Saved from destruction by the action and tenacity of archaeologist Jean-Pierre Cros-Mayrevieille, then restored in the nineteenth century in a sometimes controversial way under the direction of Viollet-le-Duc and then of Boeswillwald, the City of Carcassonne is, since 1997, listed as a UNESCO World Heritage Site. The count's castle, the fortifications, and the towers belong to the State and are managed by the Center des monuments nationaux, while the lists and the rest of the City are part of the municipal domain.

 

Location
Situation
The City of Carcassonne is located on the right bank of the Aude, overlooking the city of Carcassonne located to the west. It is located between the Black Mountain and the Pyrenees on the axis of communication going from the Mediterranean Sea to the Atlantic Ocean. The presence of the two mountains forms the Carcassonne corridor often cited when climatologists speak of the wind blowing in this corridor.

This location is therefore a strategic location in the south of France making it possible to monitor this major communication axis: to the North towards the Montagne Noire, to the South towards the Corbières, to the West towards the Lauragais plain and to the East the plain. wine to the Mediterranean.

Site
La Cité is built at the end of a small plateau formed by the digging of the Aude at about 150 meters above sea level above the lower town.
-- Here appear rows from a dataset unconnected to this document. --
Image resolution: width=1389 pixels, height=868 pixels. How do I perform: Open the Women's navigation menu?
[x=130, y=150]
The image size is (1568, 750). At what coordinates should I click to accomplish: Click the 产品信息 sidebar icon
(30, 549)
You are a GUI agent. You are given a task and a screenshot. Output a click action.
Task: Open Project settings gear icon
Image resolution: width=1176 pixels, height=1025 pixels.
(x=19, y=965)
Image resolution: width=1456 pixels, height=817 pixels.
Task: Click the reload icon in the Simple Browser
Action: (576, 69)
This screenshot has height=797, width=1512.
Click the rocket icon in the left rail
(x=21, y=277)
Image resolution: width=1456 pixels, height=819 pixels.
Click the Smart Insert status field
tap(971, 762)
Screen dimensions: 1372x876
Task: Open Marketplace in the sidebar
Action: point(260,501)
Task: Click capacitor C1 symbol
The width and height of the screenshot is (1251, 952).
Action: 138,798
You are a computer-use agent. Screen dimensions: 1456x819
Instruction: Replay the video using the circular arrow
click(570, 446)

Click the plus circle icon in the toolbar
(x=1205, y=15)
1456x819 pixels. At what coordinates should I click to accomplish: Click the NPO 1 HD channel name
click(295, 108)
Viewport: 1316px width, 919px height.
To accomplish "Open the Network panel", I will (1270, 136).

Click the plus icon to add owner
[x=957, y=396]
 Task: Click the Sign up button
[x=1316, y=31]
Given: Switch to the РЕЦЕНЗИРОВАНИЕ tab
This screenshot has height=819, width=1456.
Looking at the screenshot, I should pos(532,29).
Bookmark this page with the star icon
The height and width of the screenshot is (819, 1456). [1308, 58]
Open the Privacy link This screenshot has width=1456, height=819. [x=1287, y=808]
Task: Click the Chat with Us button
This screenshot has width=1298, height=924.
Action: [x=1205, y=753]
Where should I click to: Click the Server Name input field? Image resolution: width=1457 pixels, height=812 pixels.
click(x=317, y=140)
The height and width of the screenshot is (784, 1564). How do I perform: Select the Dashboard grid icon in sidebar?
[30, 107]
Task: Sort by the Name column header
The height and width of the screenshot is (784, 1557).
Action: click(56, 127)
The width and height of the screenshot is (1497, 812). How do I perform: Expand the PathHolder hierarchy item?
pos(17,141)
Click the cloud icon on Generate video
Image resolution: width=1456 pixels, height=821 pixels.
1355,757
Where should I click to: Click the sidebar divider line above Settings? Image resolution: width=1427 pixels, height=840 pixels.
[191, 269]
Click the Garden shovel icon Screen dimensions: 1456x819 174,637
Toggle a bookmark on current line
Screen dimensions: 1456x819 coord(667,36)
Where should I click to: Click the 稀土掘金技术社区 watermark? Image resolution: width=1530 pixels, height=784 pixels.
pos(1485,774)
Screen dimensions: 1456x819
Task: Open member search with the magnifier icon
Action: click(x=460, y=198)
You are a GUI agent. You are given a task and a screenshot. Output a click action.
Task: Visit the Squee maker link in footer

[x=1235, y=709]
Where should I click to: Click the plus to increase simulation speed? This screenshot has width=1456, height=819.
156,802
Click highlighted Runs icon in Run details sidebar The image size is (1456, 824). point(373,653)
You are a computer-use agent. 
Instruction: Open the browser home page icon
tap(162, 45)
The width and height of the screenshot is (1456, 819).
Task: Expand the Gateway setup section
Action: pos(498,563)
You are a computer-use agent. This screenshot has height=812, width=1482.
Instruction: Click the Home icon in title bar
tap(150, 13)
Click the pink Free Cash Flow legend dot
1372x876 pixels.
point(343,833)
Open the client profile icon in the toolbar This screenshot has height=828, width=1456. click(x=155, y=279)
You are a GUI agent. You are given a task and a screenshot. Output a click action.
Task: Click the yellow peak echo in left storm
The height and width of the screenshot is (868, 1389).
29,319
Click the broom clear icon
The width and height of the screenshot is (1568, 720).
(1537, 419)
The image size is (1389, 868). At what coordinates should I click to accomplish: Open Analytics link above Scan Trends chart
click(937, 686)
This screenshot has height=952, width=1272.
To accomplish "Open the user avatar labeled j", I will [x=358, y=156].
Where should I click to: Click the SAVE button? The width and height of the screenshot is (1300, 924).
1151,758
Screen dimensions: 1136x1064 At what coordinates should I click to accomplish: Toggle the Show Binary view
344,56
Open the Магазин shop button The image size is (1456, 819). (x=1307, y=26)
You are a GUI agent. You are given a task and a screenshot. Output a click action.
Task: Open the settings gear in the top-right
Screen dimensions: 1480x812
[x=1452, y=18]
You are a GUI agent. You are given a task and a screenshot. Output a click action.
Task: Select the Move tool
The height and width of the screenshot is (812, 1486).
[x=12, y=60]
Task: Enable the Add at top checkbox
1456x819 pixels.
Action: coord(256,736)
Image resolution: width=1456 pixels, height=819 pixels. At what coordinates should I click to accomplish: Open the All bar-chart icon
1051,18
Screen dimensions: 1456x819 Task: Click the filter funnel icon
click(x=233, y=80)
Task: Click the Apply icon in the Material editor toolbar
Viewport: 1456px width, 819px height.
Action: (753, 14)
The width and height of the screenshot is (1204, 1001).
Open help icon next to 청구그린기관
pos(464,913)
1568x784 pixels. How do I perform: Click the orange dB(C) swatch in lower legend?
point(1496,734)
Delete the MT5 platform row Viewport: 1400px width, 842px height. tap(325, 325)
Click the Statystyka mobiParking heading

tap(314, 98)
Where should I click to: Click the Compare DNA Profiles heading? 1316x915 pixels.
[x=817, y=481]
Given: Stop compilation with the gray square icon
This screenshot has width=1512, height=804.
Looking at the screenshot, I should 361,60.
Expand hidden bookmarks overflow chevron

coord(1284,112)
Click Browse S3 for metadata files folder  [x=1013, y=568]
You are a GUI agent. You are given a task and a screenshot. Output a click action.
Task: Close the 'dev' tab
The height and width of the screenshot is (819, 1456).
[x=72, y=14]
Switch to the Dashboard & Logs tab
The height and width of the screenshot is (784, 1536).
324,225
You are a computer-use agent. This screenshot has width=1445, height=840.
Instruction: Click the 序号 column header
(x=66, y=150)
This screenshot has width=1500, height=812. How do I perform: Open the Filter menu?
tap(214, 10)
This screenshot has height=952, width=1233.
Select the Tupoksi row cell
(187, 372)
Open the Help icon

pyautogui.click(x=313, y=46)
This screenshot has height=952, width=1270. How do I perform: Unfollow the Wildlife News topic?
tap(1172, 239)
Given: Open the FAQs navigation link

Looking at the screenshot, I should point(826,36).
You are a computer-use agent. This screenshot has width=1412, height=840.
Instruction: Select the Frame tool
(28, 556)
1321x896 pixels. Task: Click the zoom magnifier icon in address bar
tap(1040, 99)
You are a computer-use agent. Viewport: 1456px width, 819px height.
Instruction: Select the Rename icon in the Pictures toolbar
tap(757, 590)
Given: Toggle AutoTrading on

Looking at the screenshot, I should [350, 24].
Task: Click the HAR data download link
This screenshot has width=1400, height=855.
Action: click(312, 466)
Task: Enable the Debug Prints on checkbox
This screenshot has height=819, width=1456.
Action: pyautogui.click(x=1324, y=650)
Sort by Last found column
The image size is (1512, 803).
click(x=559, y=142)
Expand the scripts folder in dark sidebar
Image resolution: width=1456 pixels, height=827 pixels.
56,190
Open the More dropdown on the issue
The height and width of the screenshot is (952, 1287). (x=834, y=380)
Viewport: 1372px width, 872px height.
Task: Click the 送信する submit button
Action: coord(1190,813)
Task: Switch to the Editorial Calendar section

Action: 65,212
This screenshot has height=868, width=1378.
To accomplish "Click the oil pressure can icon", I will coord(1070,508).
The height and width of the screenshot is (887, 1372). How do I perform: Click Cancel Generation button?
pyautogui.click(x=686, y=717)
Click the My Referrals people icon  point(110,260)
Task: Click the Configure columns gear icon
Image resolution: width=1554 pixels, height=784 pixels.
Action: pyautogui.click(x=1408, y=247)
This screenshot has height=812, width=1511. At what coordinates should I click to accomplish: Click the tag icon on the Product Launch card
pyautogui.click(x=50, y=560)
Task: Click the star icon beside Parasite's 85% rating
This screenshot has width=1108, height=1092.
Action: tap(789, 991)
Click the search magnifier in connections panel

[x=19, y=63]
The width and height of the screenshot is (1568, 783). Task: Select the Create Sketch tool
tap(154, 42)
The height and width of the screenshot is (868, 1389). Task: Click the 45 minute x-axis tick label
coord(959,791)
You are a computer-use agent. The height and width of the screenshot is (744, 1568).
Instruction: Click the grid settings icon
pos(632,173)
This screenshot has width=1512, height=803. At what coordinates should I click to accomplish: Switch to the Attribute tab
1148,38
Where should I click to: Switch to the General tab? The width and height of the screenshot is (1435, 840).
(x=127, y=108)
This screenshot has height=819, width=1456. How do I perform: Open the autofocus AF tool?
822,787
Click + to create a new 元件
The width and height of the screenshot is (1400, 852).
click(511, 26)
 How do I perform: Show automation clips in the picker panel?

The first enclosure built by the Visigoths follows the depressions of the land. This plateau stands out from the Corbières massif in the town of Palaja at an altitude of 260 m, passes through the Cité at 148 m and ends its course in the Aude at 100 m. On the west side, the slope is quite steep offering difficult access to potential attackers. To the east, the slope is gentler and allows easy access for goods, but also for attackers. Also, the most important defense mechanisms are on this side of the City.